This offseason, perhaps more than any other over the past few years, there is speculation of whether or not the Rays will (or should) begin a rebuilding phase.
This has been a baseball team that refuses to rebuild, but as a small market team in an unbalanced baseball economy, the Rays have traded away major players near the ends of their contracts with an eye both toward the future and the present, trying to reload with prospects and compete with younger contracts at the same time.
This week, the Rays have two star players on long-term contracts who have trade rumors swirling around them. Long term, as in no where near the end of their contracts.
If the Rays trade Evan Longoria and Chris Archer, that means it’s the first rebuild in Tampa Bay since 2003, and the first under the ownership group that bought the team after the 2005 season.
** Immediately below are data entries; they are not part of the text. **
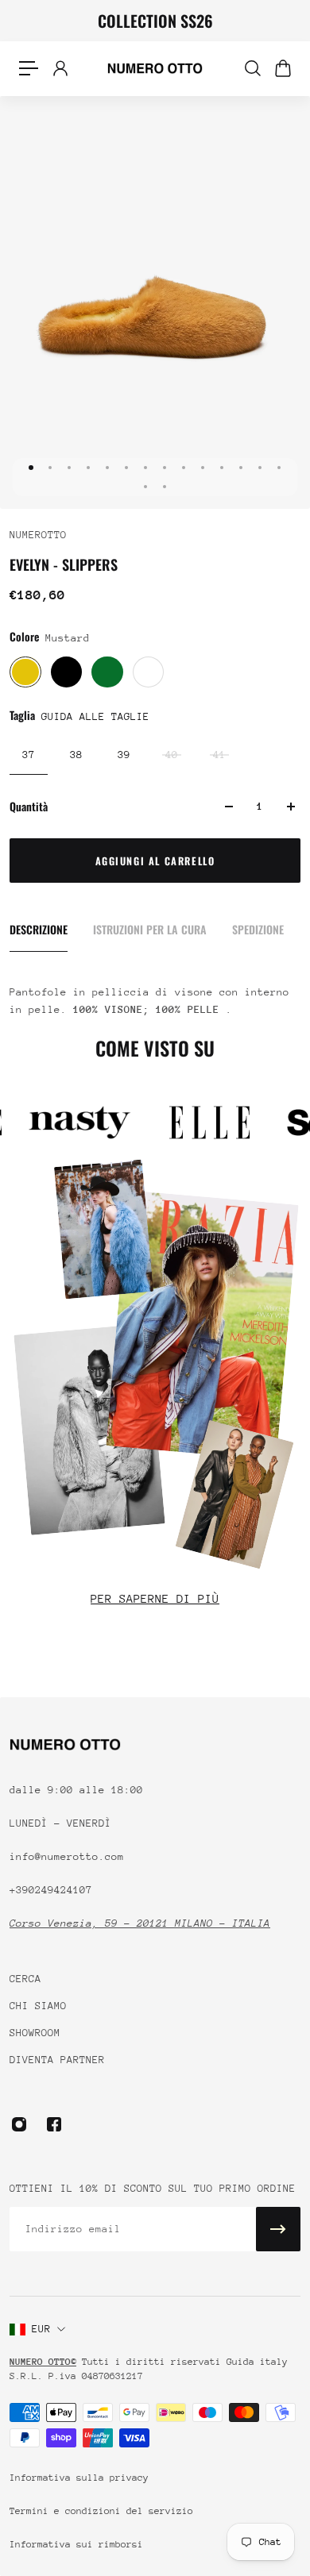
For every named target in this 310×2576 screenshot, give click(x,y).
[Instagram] (19, 2124)
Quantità (29, 806)
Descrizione (39, 929)
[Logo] (155, 67)
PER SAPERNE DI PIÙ (155, 1598)
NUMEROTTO (38, 535)
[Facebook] (54, 2124)
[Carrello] (282, 68)
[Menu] (29, 68)
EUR (41, 2329)
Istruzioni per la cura (150, 929)
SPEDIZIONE (258, 929)
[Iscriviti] (278, 2229)
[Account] (60, 68)
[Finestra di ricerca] (252, 68)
Why would the Rays listen now?
To understand, we’ll take a look at those contracts, and try to put numbers to what exactly the two faces of the franchise are worth on the trade market.
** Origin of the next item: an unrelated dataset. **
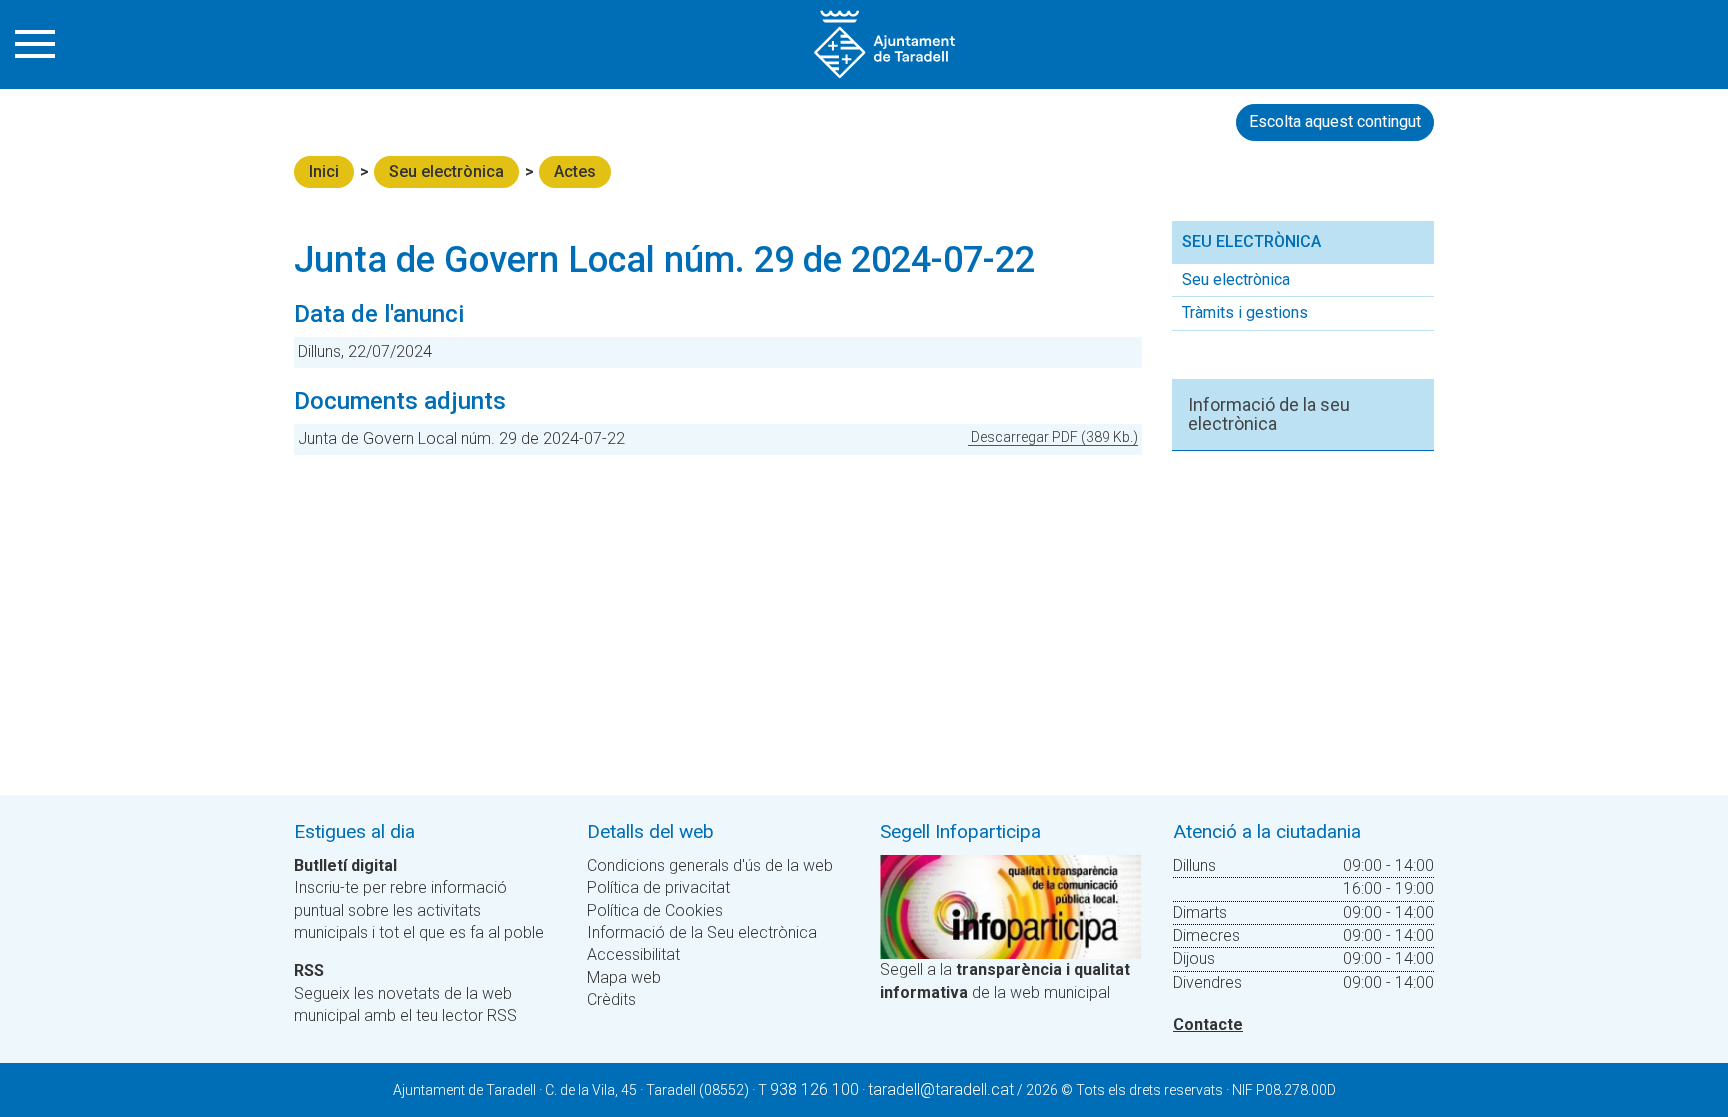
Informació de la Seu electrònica (702, 932)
To put everything in context, I’ve used the concept of “surplus value.” For an explanation of the concept and how I’ve calculated it, as well as for a tool to calculate it yourself, read this.
Evan Longoria has long been the face of the franchise. A gold glove winner in 2017, Longoria brings value beyond his contributions on the field, both in the community and in the clubhouse, but it’s obvious that going into his age-32 season, his on-field ability is not what it used to be.
Last season, for the first time in his career, Longoria’s bat was below league average, with a wRC+ of 96. And he’s owed a lot of money, at least compared to what the Rays usually pay.
Evan Longoria’s Contract
|2023 Option||37||$13 million|
Is his contact an albatross?
Don’t be ridiculous, Longoria can still play.
Allotting Longoria a modest projection of 3.0 Wins Over Replacement (WAR) next season, and declining that by half a win over replacement every year, yields a projected surplus value of nearly $34 million in excess of what his contract will pay over his remaining five years (assuming the 2023 option is not picked up).
The majority of that value is in the first three years, with 2021 being projected as fair value and 2022 as -$5.5 million in value.
Right now, this projects the 2023 option as having negative value, but of course, it will only be picked up if a team thinks age-37 Longoria is still a 1-WAR or so player.
To be clear, I don’t think that a small market team like the Rays wants to be paying $20 million in 2022 to a veteran roleplayer. But Evan Longoria’s long-term contract (and extension) has been a GREAT deal up to this point, and it should continue to be a GOOD deal.
If the Rays don’t want it (and they should think long and hard before trading Longo), someone else will.
Chris Archer Contract
|2020 Option||31||$9 million|
|2021 Option||32||$11 million|
FanGraphs Depth Charts projects Archer as a 4.4 WAR player in 2018.
Yes, he’s that good.
Evan Longoria’s contract has just under $40 million in projected surplus value remaining on it. Chris Archer’s contract has $40 million in projected surplus value next year.
Archer has $35 million in projected surplus value for 2019, and then two team options for 2020 and 2021 with projected surplus values of $27 million and $20 million (and remember, a team option has higher value than stated here, because of the way it mitigates team risk).
This is a four year contract we’ve projected to be worth $125 million in surplus value. That’s huge.
The Rays can keep him and enjoy that value as they attempt to compete within the next four years, or they can trade him and rebuild. If they do, the return would be immense.
Depending on who you are and what you believe, the goal of a baseball team is to:
- Make the playoffs and win the World Series
- Play competitive, entertaining baseball
- Increase the value of the investment of the ownership group
- Produce liquid assets for the ownership group
Based on which one of those you chose, you will have a different perspective of what to do with the surplus value on the contracts of Evan Longoria, Chris Archer, and other Rays potentially being discussed around the league this offseason.
These surplus value numbers cannot tell you whether the Rays should trade a player or not, but they can help you discuss trades intelligently, regardless of your goal.
Bottom line tgough, Longoria and Archer are talented baseball players on excellent baseball contracts, making them the kind of asset in high demand.